31 Jan 2025

A Community Data Lab (CDL) wishlist

The ARDC is holding an event on 18 February to begin shaping the next phase of the Community Data Lab. If you’re interested in the development of digital tools and resources to support HASS research, I’d suggest you go along.

I worked on the first phase of the Community Data Lab, developing the Trove Data Guide amongst other things. I’m very keen to see the CDL expand, working with researchers to create new possibilities for digital research, particularly using the rich collections of the GLAM sector (galleries, libraries, archives, and museums). As planning gets underway for the next phase of the CDL, I thought I’d pull together some rough ideas about what the CDL might be and might do. The ARDC needs co-investment in its projects, so new initiatives have to have some form of institutional support to become part of the CDL. Nonetheless, I think it’s useful to continue to think more broadly about HASS research infrastructure needs and possibilities – both long-term requirements and short-term interventions.

Extending co-design throughout the life of the CDL

Currently CDL co-design processes are focused on the initial design phase of a project and are structured around a plan developed from the institutional partners' interests and priorities. It can be difficult to relate specific research tasks and needs to these larger-scale initiatives. How can co-design processes be embedded in a project’s ongoing development?

One possibility is that CDL projects could have shortish development cycles with co-design processes before each cycle to refine the scope and priorities. This would increase opportunities for community participation and feedback, but the process would still be focused on the needs of the project rather than the needs of researchers.

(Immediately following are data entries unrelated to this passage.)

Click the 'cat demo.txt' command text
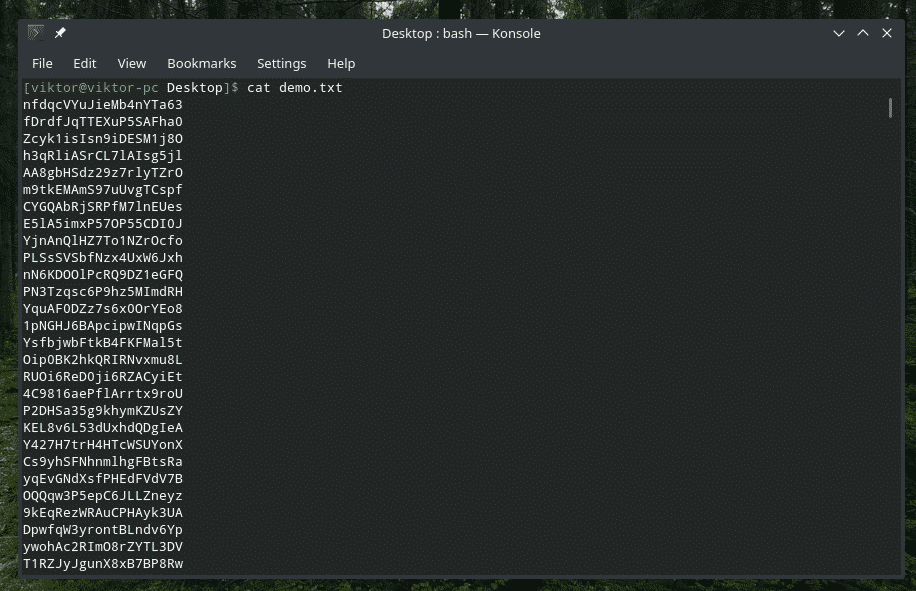916x591 pixels. [x=295, y=88]
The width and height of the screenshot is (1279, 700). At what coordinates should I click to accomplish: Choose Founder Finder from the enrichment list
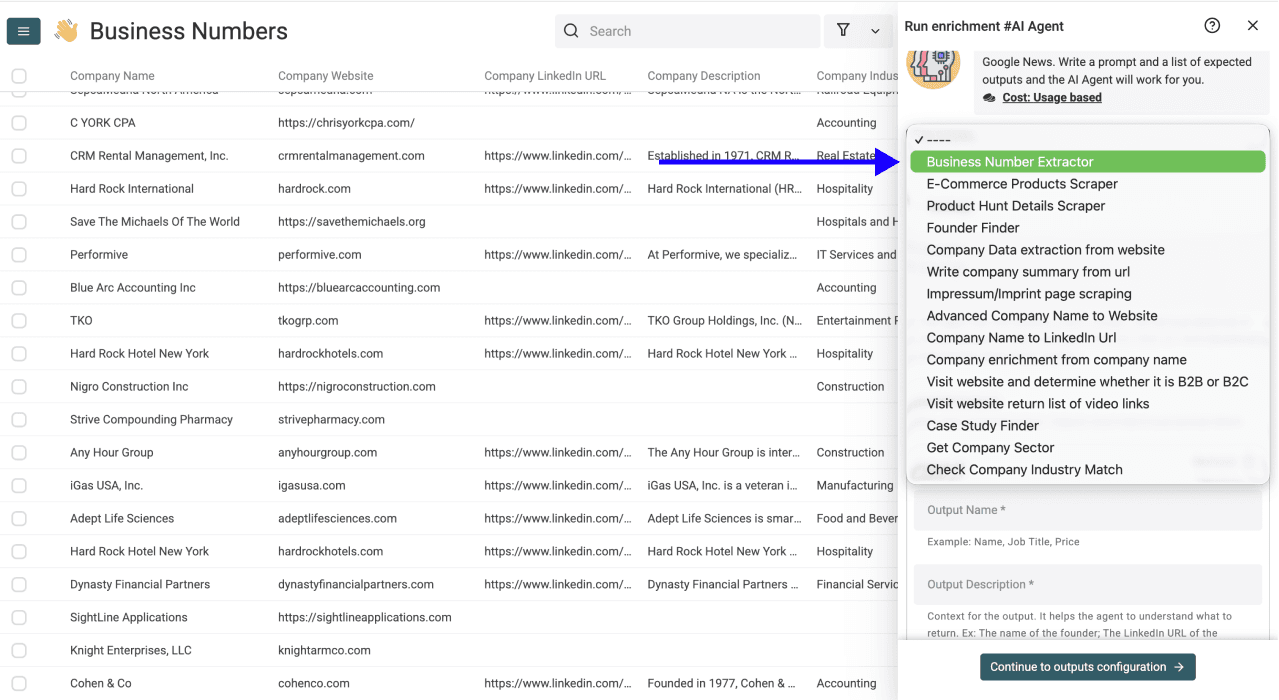click(x=972, y=227)
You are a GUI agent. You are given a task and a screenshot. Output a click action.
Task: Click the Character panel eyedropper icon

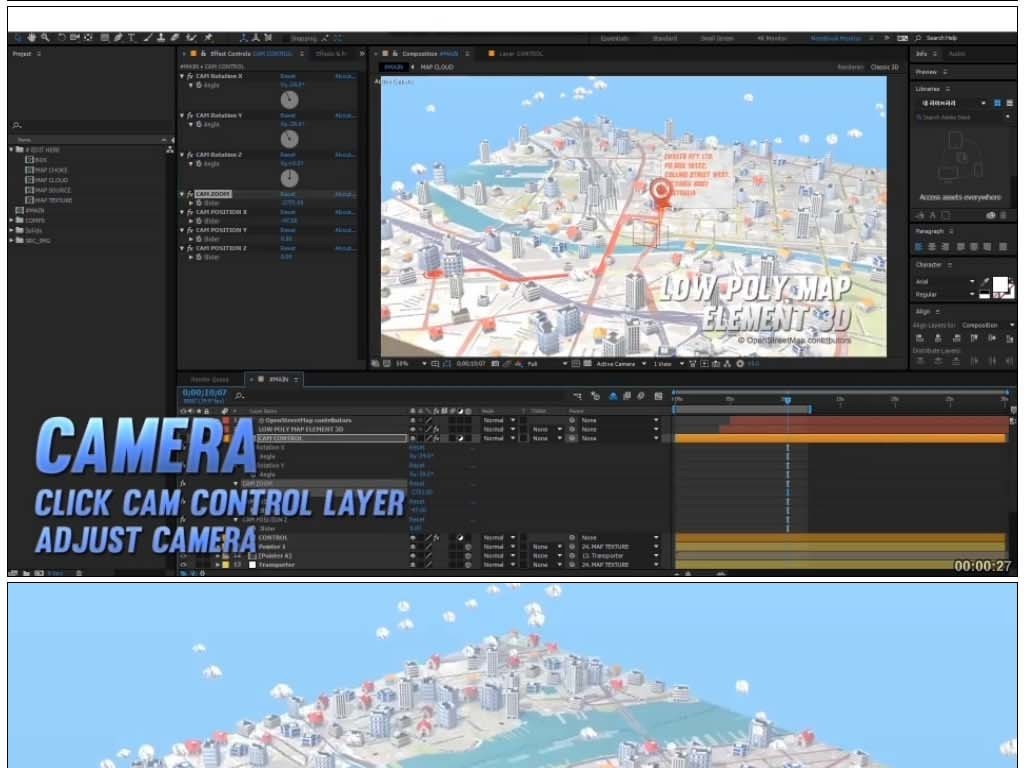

I’d like to see an alternative (or additional) component that operates like a CDL ‘help desk’ or ‘triage’ service. For example:

a researcher outlines a specific problem or need
if useful tools/datasets/documentation already exist, CDL project staff point the researcher towards them
if there’s nothing to meet this specific need, some basic analysis is done to see where it might fit in the CDL universe and how much work might be required
for small-scale solutions within current capacities, simply create the new resource (eg. a piece of documentation, a single notebook, a slice of an existing dataset)
for larger-scale solutions, document the gap/need to feed into future CDL design processes
add all of the information – problem, requirements, solution – to a searchable knowledgebase
the knowledgebase should allow user comments/links and voting on unsolved problems to help identify future priorities

Some of the advantages to this approach would be:

direct engagement with CDL at any time when the researcher identifies a specific problem, not when allowed by the CDL’s co-design timetable and framework
recognises that many problems can be solved with existing tools and resources, both inside and outside of the CDL
encourages direct researcher engagement through the knowledgebase, bringing in broader community perspectives and suggestions, as well as information about related projects and tools
helps to put the ‘community’ in Community Data Lab

Connecting things up

There’s a lot of work to be done connecting up existing tools and data sources. This requires a combination of documentation and the development of small-scale tools or plugins to transform and move data as required. This sort of work fills in the gaps of existing research infrastructures helping to ensure that best use is made of existing investments, and encouraging re-use and collaboration instead of duplication or reinvention. It could be integrated with the ‘help desk’ function described above.

The pathways/tutorials in the Trove Data Guide are all examples of this, indeed, the development of additional Data Guides around particular collections or collection types could help fill a lot of these gaps.

Similarly, I think it’s important to put CDL projects within a broader context, so researchers are guided to solutions that best meet their needs.

For example, I’m a big fan of Omeka. I gave an Omeka workshop at THATCamp Melbourne way back in 2011, I created a Python client for interacting with the Omeka-S API, and I’ve used Omeka in a number of projects. But just as not every blog needs WordPress, not every online collection needs Omeka. There are alternative pathways that don’t require the full technology stack and might better suit the needs of individual researchers. It’s important to keep these alternatives in mind and provide documentation that will enable researchers to make decisions about what’s best for their project.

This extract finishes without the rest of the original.